(Click-target data)
|---|

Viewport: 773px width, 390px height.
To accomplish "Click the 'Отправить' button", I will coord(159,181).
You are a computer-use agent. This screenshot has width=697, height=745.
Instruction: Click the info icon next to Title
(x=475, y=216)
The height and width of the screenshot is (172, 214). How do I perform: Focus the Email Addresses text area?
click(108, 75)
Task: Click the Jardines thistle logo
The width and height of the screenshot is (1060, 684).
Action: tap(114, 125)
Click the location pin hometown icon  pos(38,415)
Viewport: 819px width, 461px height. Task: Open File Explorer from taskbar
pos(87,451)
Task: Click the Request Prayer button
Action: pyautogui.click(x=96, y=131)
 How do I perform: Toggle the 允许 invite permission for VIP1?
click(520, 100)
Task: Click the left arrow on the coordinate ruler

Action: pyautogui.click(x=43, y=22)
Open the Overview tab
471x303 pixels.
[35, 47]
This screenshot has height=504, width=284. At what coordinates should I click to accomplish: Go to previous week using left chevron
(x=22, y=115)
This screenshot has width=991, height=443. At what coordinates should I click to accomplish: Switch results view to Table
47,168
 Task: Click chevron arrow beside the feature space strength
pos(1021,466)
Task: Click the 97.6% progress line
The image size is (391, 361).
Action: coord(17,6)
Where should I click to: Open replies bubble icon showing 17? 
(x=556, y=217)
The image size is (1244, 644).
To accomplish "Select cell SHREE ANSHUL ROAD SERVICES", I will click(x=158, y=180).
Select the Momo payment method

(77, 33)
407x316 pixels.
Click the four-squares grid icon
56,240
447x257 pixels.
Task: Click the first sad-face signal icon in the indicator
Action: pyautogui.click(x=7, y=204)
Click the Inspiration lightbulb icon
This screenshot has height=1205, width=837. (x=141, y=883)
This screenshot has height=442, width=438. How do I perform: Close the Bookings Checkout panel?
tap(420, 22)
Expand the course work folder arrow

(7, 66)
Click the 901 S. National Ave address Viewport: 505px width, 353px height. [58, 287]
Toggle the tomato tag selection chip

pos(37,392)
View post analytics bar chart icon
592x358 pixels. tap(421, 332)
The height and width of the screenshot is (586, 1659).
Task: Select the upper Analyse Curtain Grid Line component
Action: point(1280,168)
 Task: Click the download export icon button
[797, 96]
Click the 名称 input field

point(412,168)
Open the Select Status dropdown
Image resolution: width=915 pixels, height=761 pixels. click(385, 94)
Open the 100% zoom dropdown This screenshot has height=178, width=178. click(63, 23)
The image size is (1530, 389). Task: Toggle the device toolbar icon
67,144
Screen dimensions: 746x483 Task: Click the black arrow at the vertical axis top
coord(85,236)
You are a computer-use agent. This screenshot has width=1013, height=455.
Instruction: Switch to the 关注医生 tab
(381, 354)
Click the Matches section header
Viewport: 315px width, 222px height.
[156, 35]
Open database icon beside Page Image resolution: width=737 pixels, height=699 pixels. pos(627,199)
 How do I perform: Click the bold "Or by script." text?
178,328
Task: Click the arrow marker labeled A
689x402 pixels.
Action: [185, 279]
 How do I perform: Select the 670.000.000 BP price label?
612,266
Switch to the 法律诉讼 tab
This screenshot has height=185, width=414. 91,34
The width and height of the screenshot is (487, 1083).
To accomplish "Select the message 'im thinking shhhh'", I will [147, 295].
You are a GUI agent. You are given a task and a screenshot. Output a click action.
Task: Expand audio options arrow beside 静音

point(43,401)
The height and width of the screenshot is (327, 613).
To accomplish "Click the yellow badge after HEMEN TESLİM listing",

|---|

TASK DIRECTIONS = Copy out all of the records above word for word, changing nothing.

THE COMPLETED TASK =
Viewport: 773px width, 390px height.
To accomplish "Click the 'Отправить' button", I will coord(159,181).
You are a computer-use agent. This screenshot has width=697, height=745.
Instruction: Click the info icon next to Title
(x=475, y=216)
The height and width of the screenshot is (172, 214). How do I perform: Focus the Email Addresses text area?
click(108, 75)
Task: Click the Jardines thistle logo
The width and height of the screenshot is (1060, 684).
Action: tap(114, 125)
Click the location pin hometown icon  pos(38,415)
Viewport: 819px width, 461px height. Task: Open File Explorer from taskbar
pos(87,451)
Task: Click the Request Prayer button
Action: pyautogui.click(x=96, y=131)
 How do I perform: Toggle the 允许 invite permission for VIP1?
click(520, 100)
Task: Click the left arrow on the coordinate ruler

Action: pyautogui.click(x=43, y=22)
Open the Overview tab
471x303 pixels.
[35, 47]
This screenshot has height=504, width=284. At what coordinates should I click to accomplish: Go to previous week using left chevron
(x=22, y=115)
This screenshot has width=991, height=443. At what coordinates should I click to accomplish: Switch results view to Table
47,168
 Task: Click chevron arrow beside the feature space strength
pos(1021,466)
Task: Click the 97.6% progress line
The image size is (391, 361).
Action: coord(17,6)
Where should I click to: Open replies bubble icon showing 17? 
(x=556, y=217)
The image size is (1244, 644).
To accomplish "Select cell SHREE ANSHUL ROAD SERVICES", I will click(x=158, y=180).
Select the Momo payment method

(77, 33)
407x316 pixels.
Click the four-squares grid icon
56,240
447x257 pixels.
Task: Click the first sad-face signal icon in the indicator
Action: pyautogui.click(x=7, y=204)
Click the Inspiration lightbulb icon
This screenshot has height=1205, width=837. (x=141, y=883)
This screenshot has height=442, width=438. How do I perform: Close the Bookings Checkout panel?
tap(420, 22)
Expand the course work folder arrow

(7, 66)
Click the 901 S. National Ave address Viewport: 505px width, 353px height. [58, 287]
Toggle the tomato tag selection chip

pos(37,392)
View post analytics bar chart icon
592x358 pixels. tap(421, 332)
The height and width of the screenshot is (586, 1659).
Task: Select the upper Analyse Curtain Grid Line component
Action: point(1280,168)
 Task: Click the download export icon button
[797, 96]
Click the 名称 input field

point(412,168)
Open the Select Status dropdown
Image resolution: width=915 pixels, height=761 pixels. click(385, 94)
Open the 100% zoom dropdown This screenshot has height=178, width=178. click(63, 23)
The image size is (1530, 389). Task: Toggle the device toolbar icon
67,144
Screen dimensions: 746x483 Task: Click the black arrow at the vertical axis top
coord(85,236)
You are a computer-use agent. This screenshot has width=1013, height=455.
Instruction: Switch to the 关注医生 tab
(381, 354)
Click the Matches section header
Viewport: 315px width, 222px height.
[156, 35]
Open database icon beside Page Image resolution: width=737 pixels, height=699 pixels. pos(627,199)
 How do I perform: Click the bold "Or by script." text?
178,328
Task: Click the arrow marker labeled A
689x402 pixels.
Action: [185, 279]
 How do I perform: Select the 670.000.000 BP price label?
612,266
Switch to the 法律诉讼 tab
This screenshot has height=185, width=414. 91,34
The width and height of the screenshot is (487, 1083).
To accomplish "Select the message 'im thinking shhhh'", I will [147, 295].
You are a GUI agent. You are given a task and a screenshot. Output a click action.
Task: Expand audio options arrow beside 静音

point(43,401)
The height and width of the screenshot is (327, 613).
To accomplish "Click the yellow badge after HEMEN TESLİM listing",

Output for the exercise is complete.